[Records supplied]

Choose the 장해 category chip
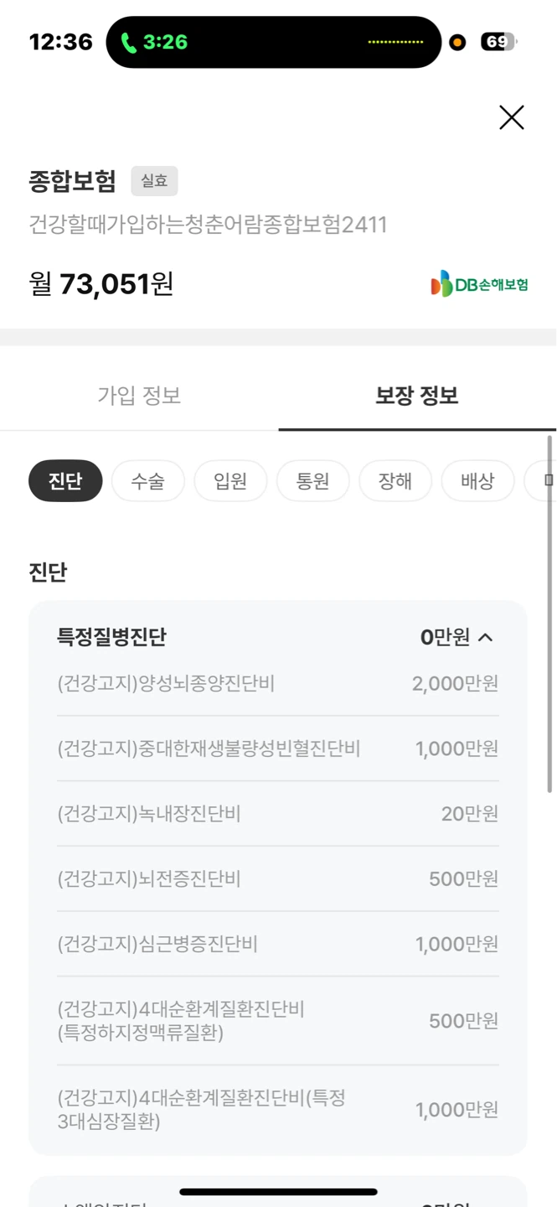Image resolution: width=557 pixels, height=1207 pixels. click(x=395, y=481)
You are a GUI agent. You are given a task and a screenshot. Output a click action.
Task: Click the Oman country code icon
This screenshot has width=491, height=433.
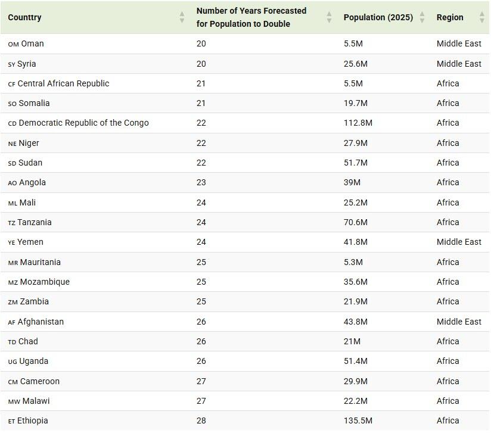click(13, 44)
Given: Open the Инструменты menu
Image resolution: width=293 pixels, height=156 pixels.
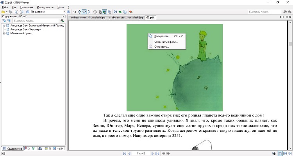Looking at the screenshot, I should pos(45,7).
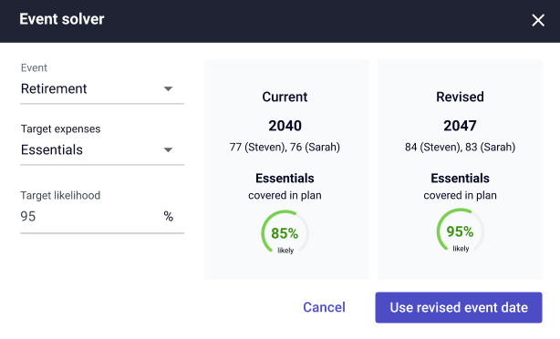Open the Event dropdown arrow
The width and height of the screenshot is (560, 339).
(x=168, y=88)
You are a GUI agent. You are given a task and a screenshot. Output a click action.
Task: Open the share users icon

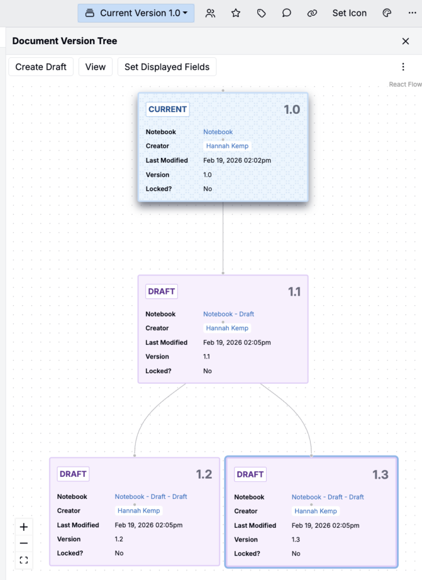pyautogui.click(x=210, y=13)
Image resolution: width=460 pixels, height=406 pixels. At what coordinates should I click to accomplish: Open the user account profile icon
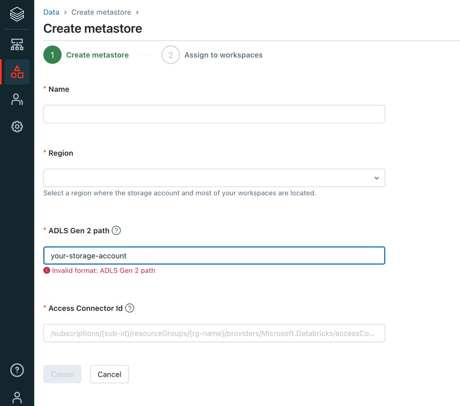point(17,397)
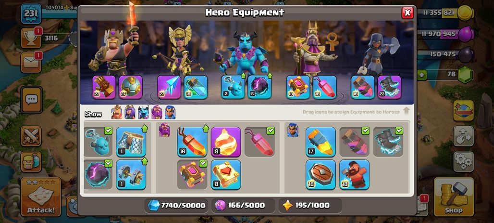Select the Noble Iron dumbbell equipment
The height and width of the screenshot is (223, 494).
[131, 174]
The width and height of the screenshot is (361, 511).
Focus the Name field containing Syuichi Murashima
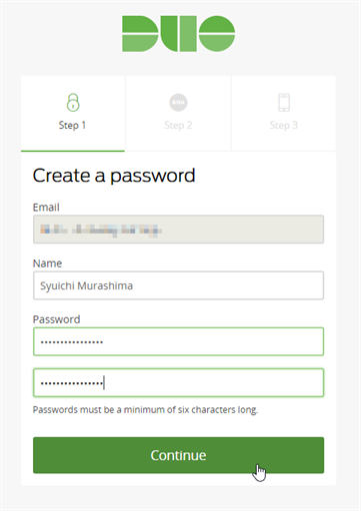tap(178, 285)
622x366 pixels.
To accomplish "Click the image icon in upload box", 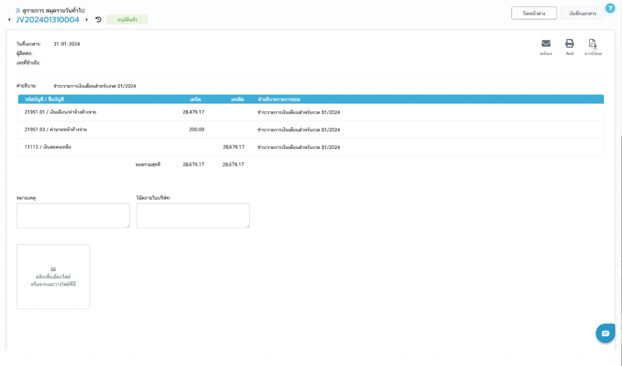I will 53,269.
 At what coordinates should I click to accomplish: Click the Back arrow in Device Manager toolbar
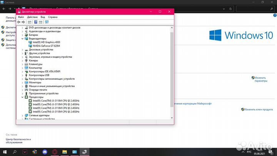[x=19, y=22]
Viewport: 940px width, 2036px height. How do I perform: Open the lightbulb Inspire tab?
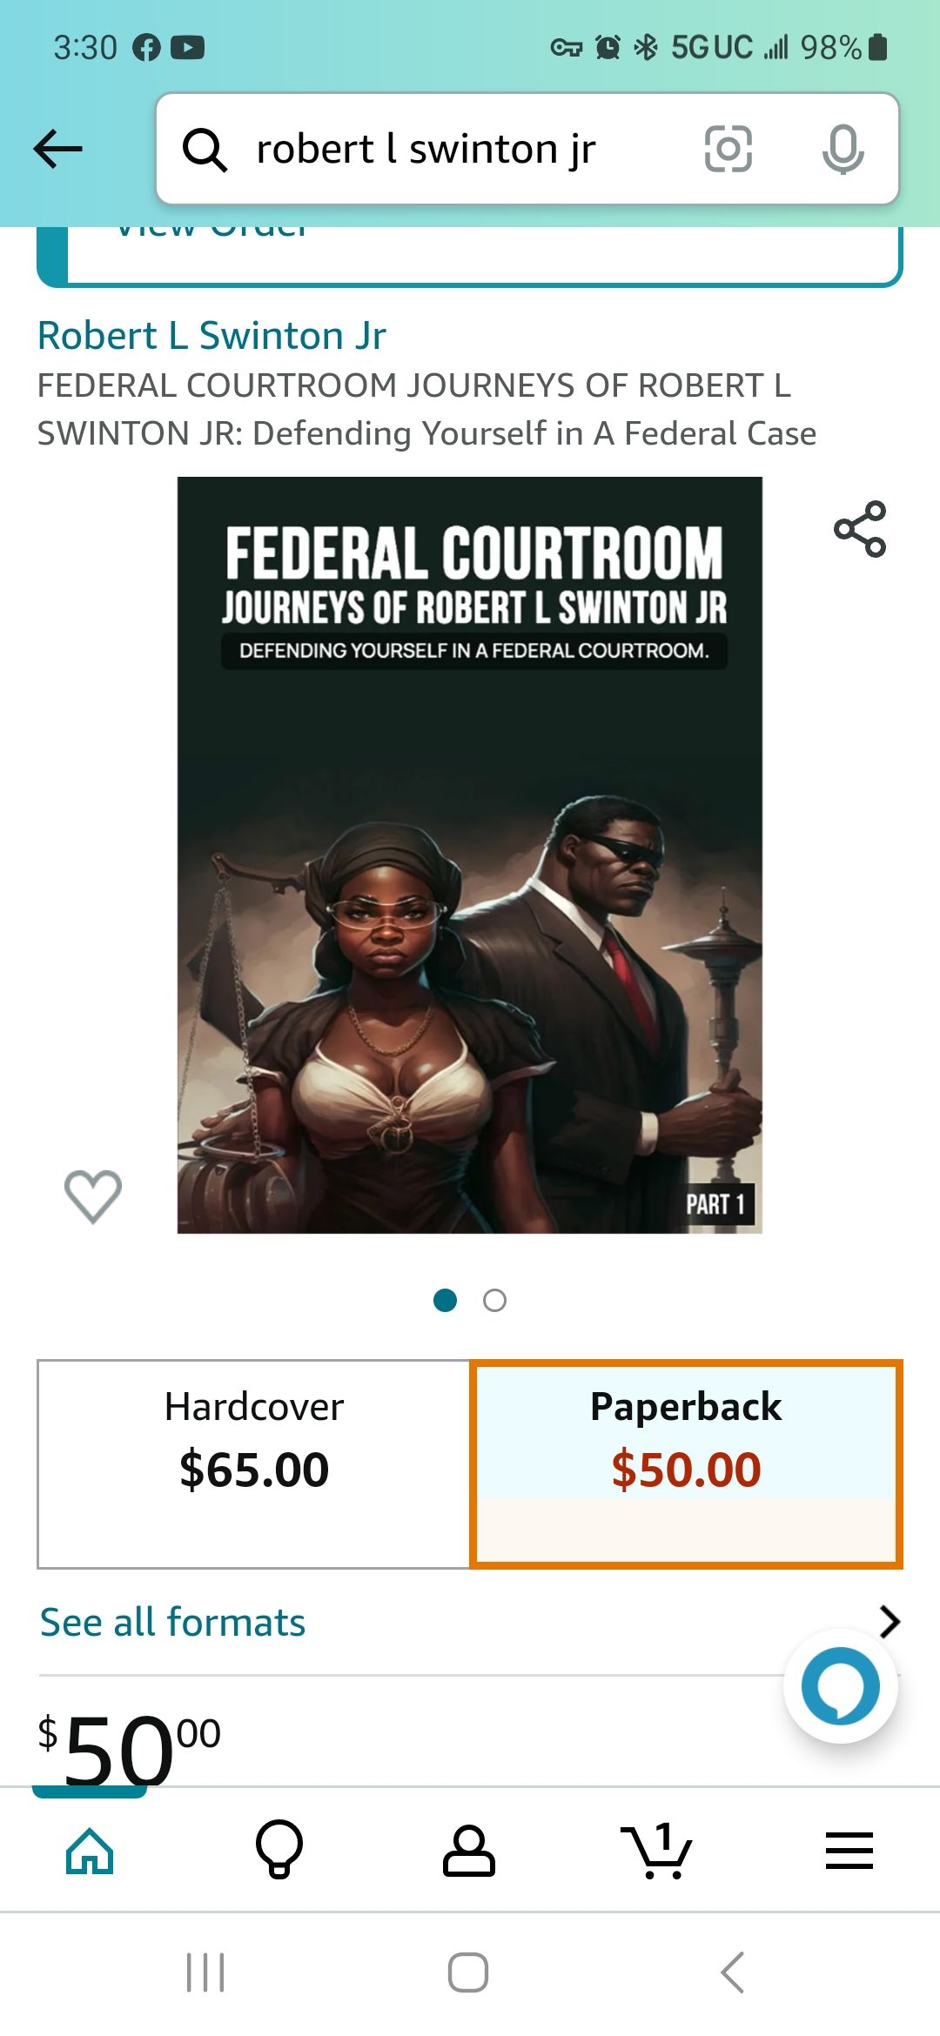point(279,1850)
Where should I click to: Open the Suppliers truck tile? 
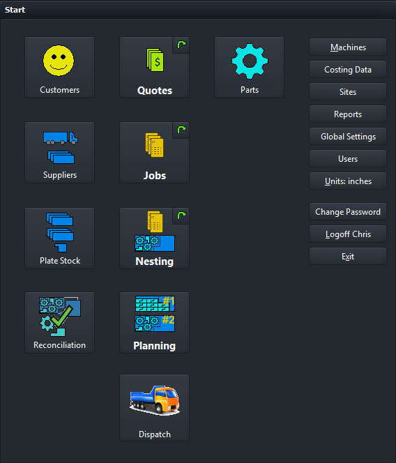(60, 153)
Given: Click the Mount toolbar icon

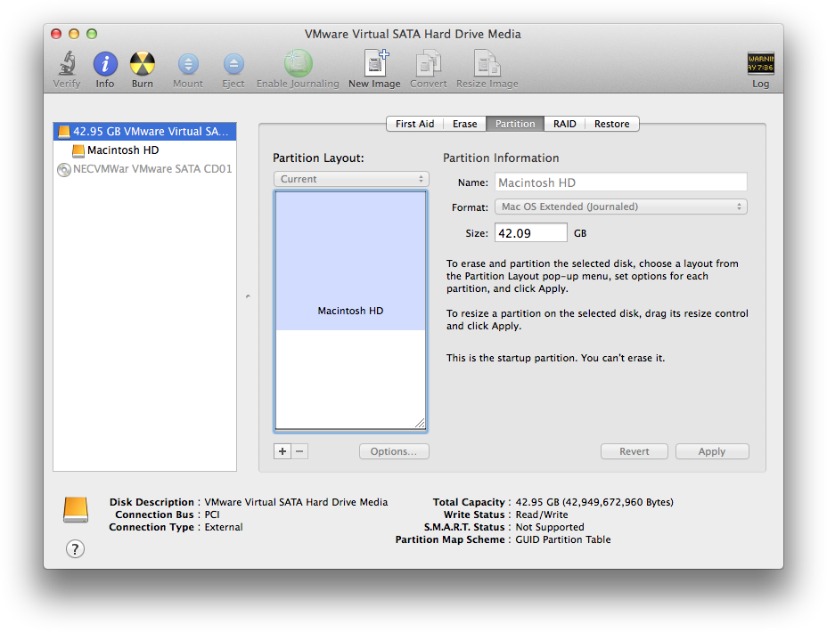Looking at the screenshot, I should (x=188, y=64).
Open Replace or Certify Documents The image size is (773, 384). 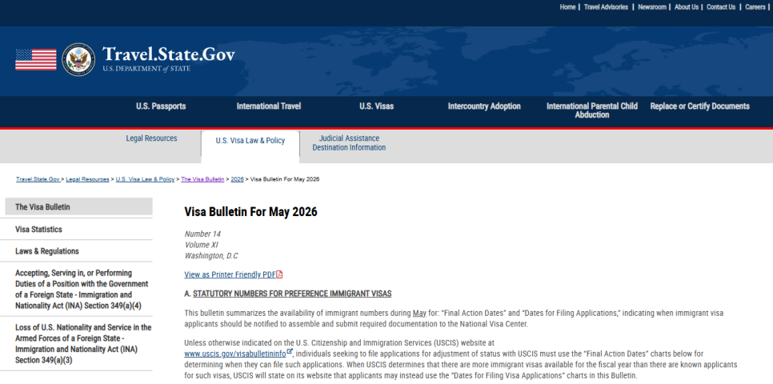coord(699,106)
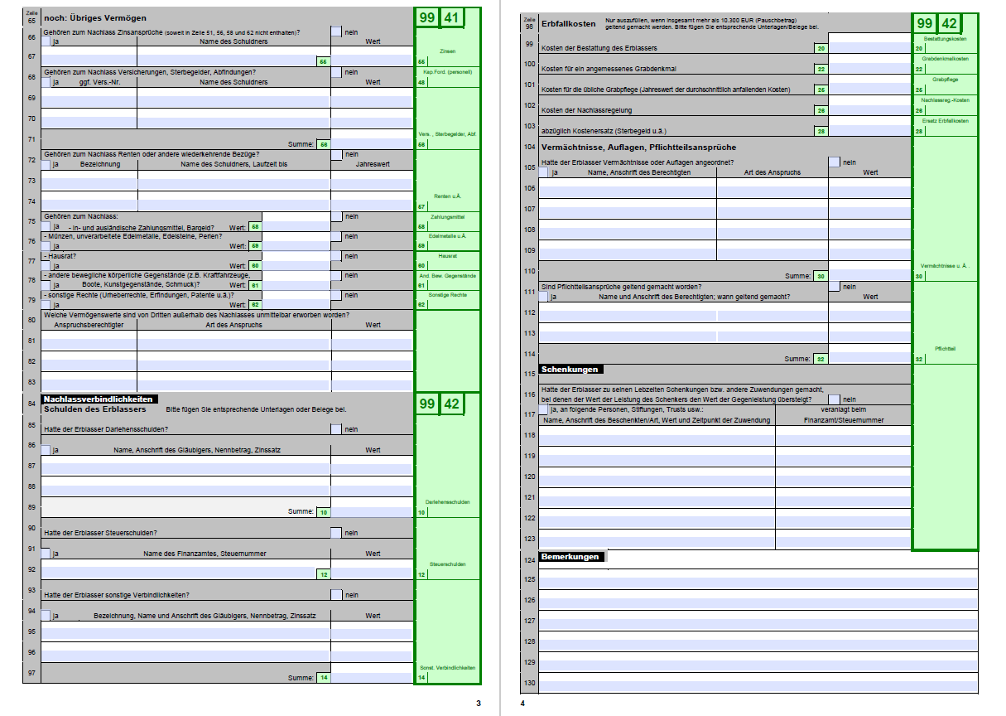Click Wert field for Zahlungsmittel, Bargeld

pyautogui.click(x=296, y=226)
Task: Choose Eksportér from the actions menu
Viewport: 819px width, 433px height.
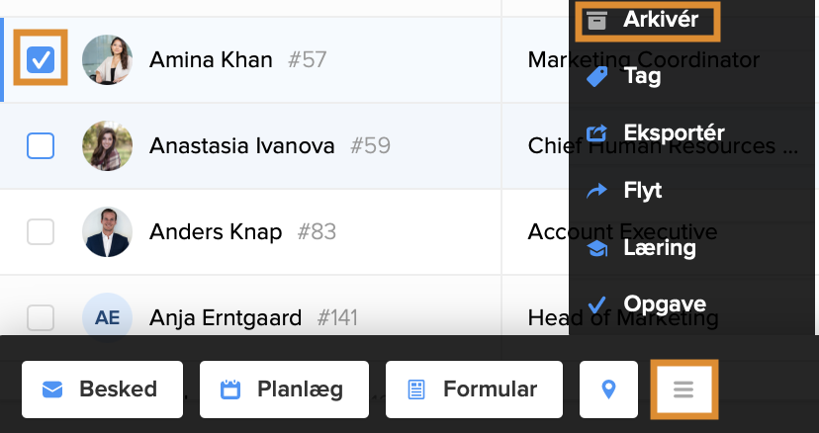Action: [x=673, y=132]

[/Records supplied]

:: Work instructions ::
Restate word for word every line from the one with "Task: Click the Oman country code icon" up to and including the one with "Given: Open the Инструменты menu" in the records above, minus the pictures.

:: Result ::
Task: Click the Oman country code icon
This screenshot has width=491, height=433.
click(13, 44)
Given: Open the Инструменты menu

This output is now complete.